Les publicains et les pécheurs s’approchaient de Jésus pour l’entendre, alors que les Pharisiens et les scribes murmuraient : « Il fait bon accueil aux pécheurs, il mange même avec eux. » Mais pourquoi ceux que les Autorités religieuses officielles condamnaient, aimaient-ils entendre Jésus ? Le prophète de Nazareth ne les condamnait pas, il leur donnait plutôt espérance.
Jésus s’invite chez Zachée, un chef des publicains de Jéricho, et qui était riche. Ce dernier le reçoit avec joie. Aucune remontrance de la part du Maître ! Debout, Zachée dit au Seigneur : « Je vais donner la moitié de mes biens aux pauvres et je rends le quadruple à ceux que j’ai extorqués. » « Aujourd’hui le salut est arrivé pour cette maison. Le Fils de l’homme est venu chercher et sauver ce qui était perdu. » Aucune liste de ses malversations !
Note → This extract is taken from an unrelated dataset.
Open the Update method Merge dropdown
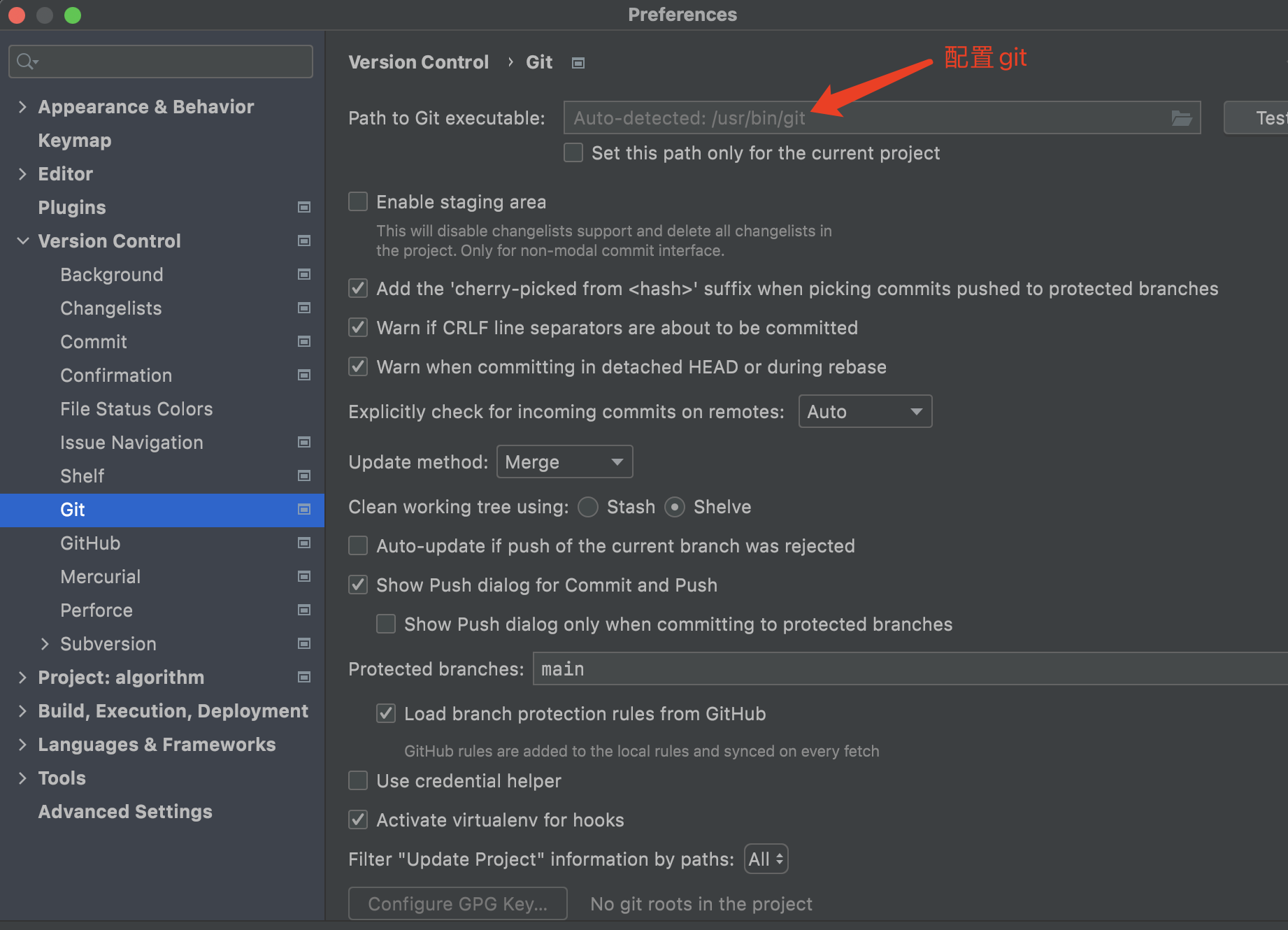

Alors que Jésus était à table chez le pharisien Simon, une pécheresse de la ville fit son entrée. Elle avait apporté un vase de parfum. Se plaçant par-derrière, aux pieds de Jésus, elle se mit à lui arroser les pieds de ses larmes ; elle les essuyait avec ses cheveux, les couvraient de baisers et y répandait le parfum. Ses péchés, ses nombreux péchés lui sont pardonnés, parce qu’elle montre beaucoup d’amour. Aucun reproche de Jésus ! Aucune liste de ses nombreux péchés de la part de la femme !
Les scribes et les Pharisiens amènent à Jésus une femme surprise en flagrant délit d’adultère. La Loi de Moïse prescrivait de lapider ces femmes-là. C’était un piège, un dilemme parfait. Si Jésus demande d’appliquer la Loi, ils l’accuseront de manquer de bonté et de miséricorde. S’il opte pour la bonté et la miséricorde, ils l’accuseront de contrevenir à la Loi de Moïse. Jésus emprunte une troisième voie : « Que celui d’entre vous qui est sans péché, soit le premier à le jeter une pierre. » L’ « âge d’or » est parti en premier ! « Personne ne t’a condamnée ? Moi non plus, je ne te condamne pas. Va et désormais ne pèche plus. » Jésus ne bénit pas le péché d’adultère, mais ne condamne pas la personne, l’être humain. Selon le Catéchisme de l’Église catholique (n°1861), « si nous pouvons juger qu’un acte est en soi une faute grave, nous devons confier le jugement sur les personnes à la justice et à la miséricorde de Dieu. » La justice de Dieu, c’est sa miséricorde et son pardon.
Après trois cas concrets de miséricorde, venons-en à la parabole du fils perdu et du père miséricordieux. C’est toujours la même miséricorde de Dieu qui est à l’œuvre.
La sagesse traditionnelle donnait le conseil suivant : « Quand seront consommés les jours de ta vie, à l’heure de la mort, distribue l’héritage » (Si 33, 24). Or voici que, dans la parabole, le père partage son bien de son vivant, et à la demande du fils cadet ! Ce dernier rassemble tout son avoir, part bien loin de son père et dissipe son bien en vivant dans l’inconduite.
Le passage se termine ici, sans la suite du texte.